As you know, last week I was in sunny Santa Monica, escaping the snow in NYC, and got to have potentially the best pumpkin spice latte in the world at Superba in Venice Beach with Lukas N.P. Egger, VP @ SAP Signavio and Host of the Process Transformers Podcast. We’ve been guests on each other’s podcasts and I just love his perspective on all thing’s innovation. Watch his episode, #225, on my show.
We talked about the only thing that anyone in innovation is talking about: AI. The hype. The bubble. The opportunity and idiocy of the moment of breakneck technological change.
I loved how Lukas described the current state of AI inside many organizations: a whole lot of throwing spaghetti at the wall with no strategic arc. The leaders getting it right are not chasing shiny objects. They are starting internally, experimenting, iterating, and creating safe spaces to learn before they ever roll out AI to customers. They’re systematically lowering the cost of failure, which is what successful innovators do every day.
One truth keeps revealing itself: storytelling is the unexpected hero of AI adoption. Technology does not move people. Stories do.

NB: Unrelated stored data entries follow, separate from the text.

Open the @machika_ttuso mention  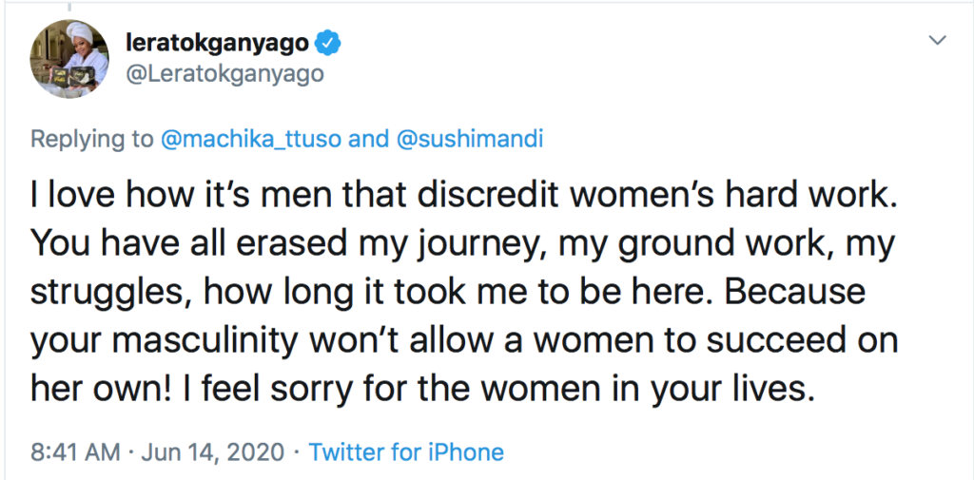[251, 140]
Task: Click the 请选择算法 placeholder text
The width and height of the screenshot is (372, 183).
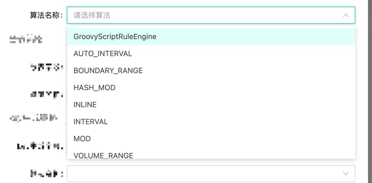Action: [x=92, y=16]
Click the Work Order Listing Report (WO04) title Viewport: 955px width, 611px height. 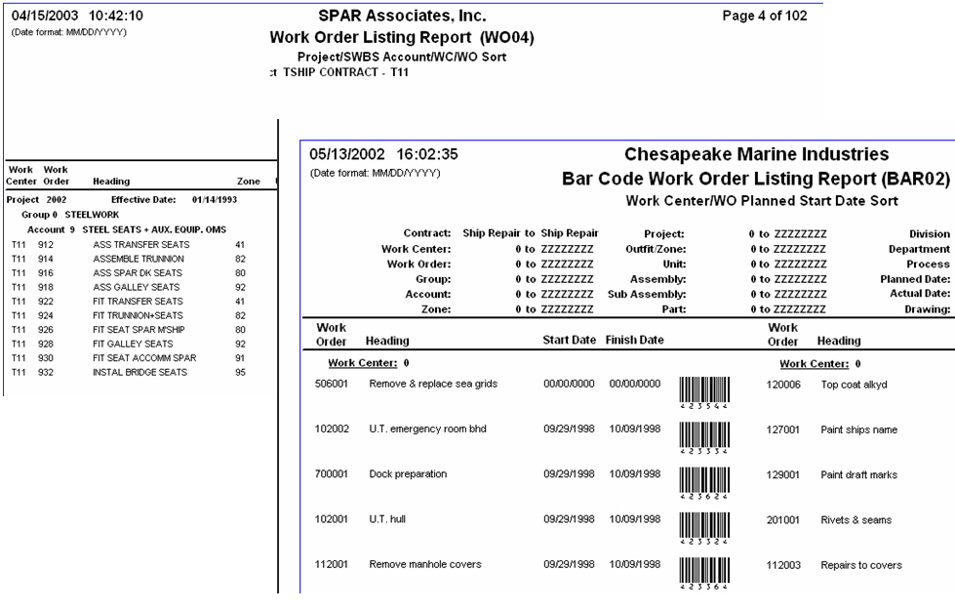point(402,38)
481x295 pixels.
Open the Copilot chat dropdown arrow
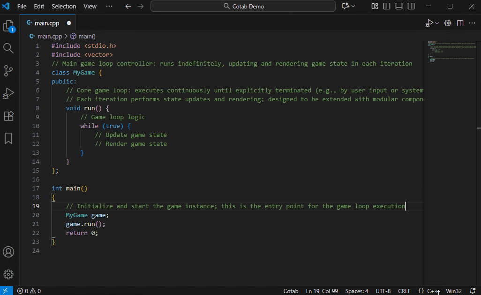coord(353,7)
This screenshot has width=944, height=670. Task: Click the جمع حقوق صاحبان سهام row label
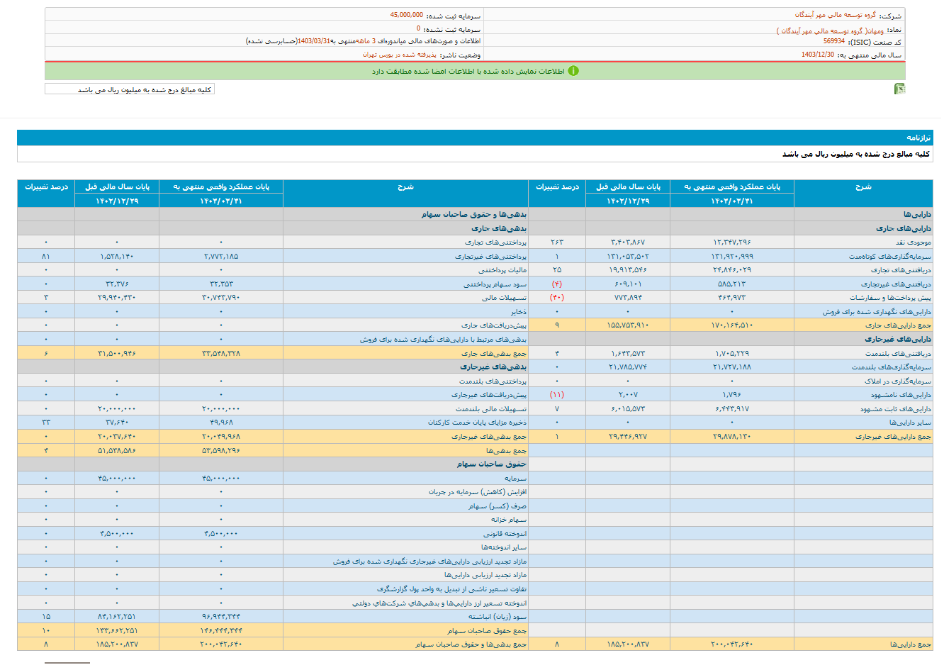click(x=486, y=631)
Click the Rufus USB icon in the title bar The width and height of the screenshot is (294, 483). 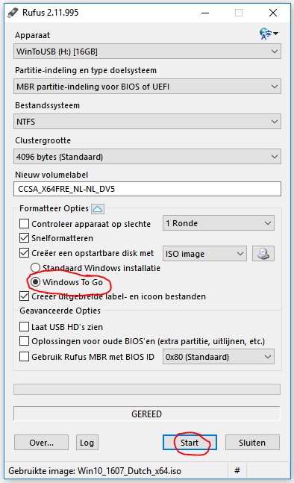click(13, 13)
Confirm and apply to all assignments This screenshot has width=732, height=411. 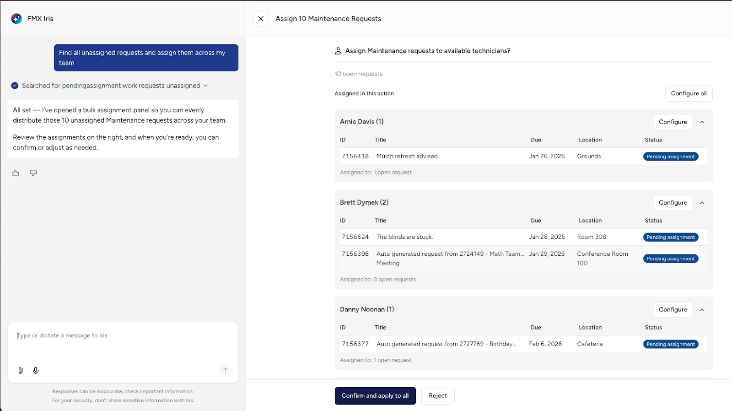(x=375, y=396)
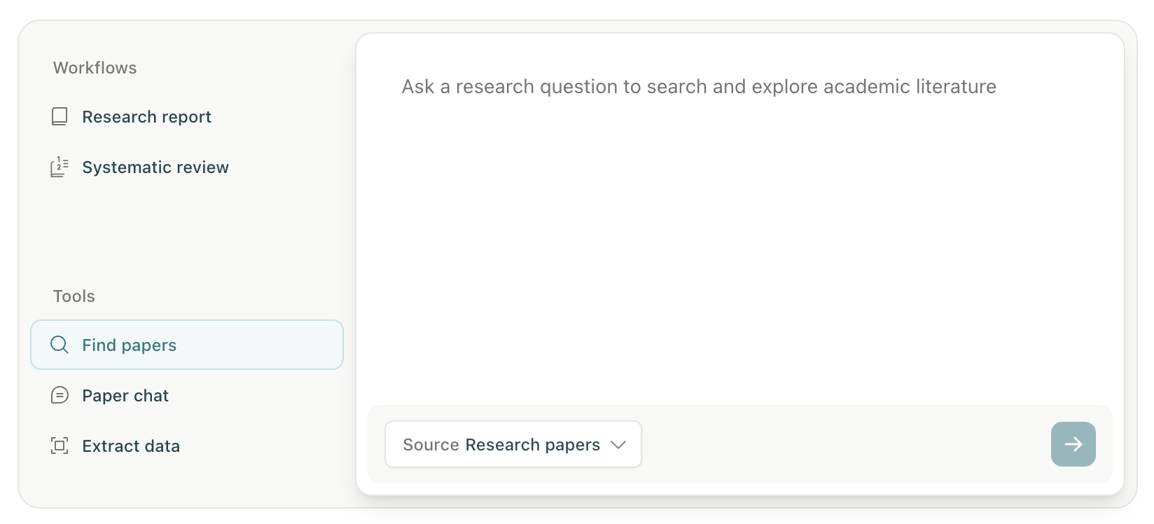The image size is (1154, 524).
Task: Click the magnifying glass Find papers icon
Action: (60, 345)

At the center of every successful innovation effort is the ability to communicate complexity with empathy, clarity, and a little humanity. As Lukas and I dug into the realities of AI implementation, it quickly became clear that organizations are not struggling with the technology itself. They are struggling with the humans who have to absorb it. Fear of job loss, uncertainty about new tools, and the absence of a compelling narrative around why this matters are the real obstacles.
The good news is that storytelling is our greatest tool for making the unknown feel familiar. The right story helps people see themselves in the future. It addresses concerns before they calcify into resistance. It turns jargon into meaning and meaning into action.
And then Lukas shared a quote from 3x NYT Bestselling author Dan Ariely, that may be my favorite AI hype analogy of the year:
“AI is like teenage sex. Everybody talks about it. Everybody thinks everybody else is doing it. Nobody knows what’s really going on. And if you were actually engaged in it, you’d do it really badly.”
This incisive observation cuts right to the heart of our technological moment. We are in the hype, but not yet in the mastery, and in that gap, stories matter more than ever.
The real takeaway is this: AI adoption is not actually about the tech. It is about our ability to tell the story of possibility. To acknowledge the fear, highlight the value, and inspire people to move forward with confidence.
For leaders and innovators, the message is unmistakable: your best AI strategy starts with storytelling. Storytelling is the bridge, the connective tissue, between technological potential and human willingness to embrace what is next.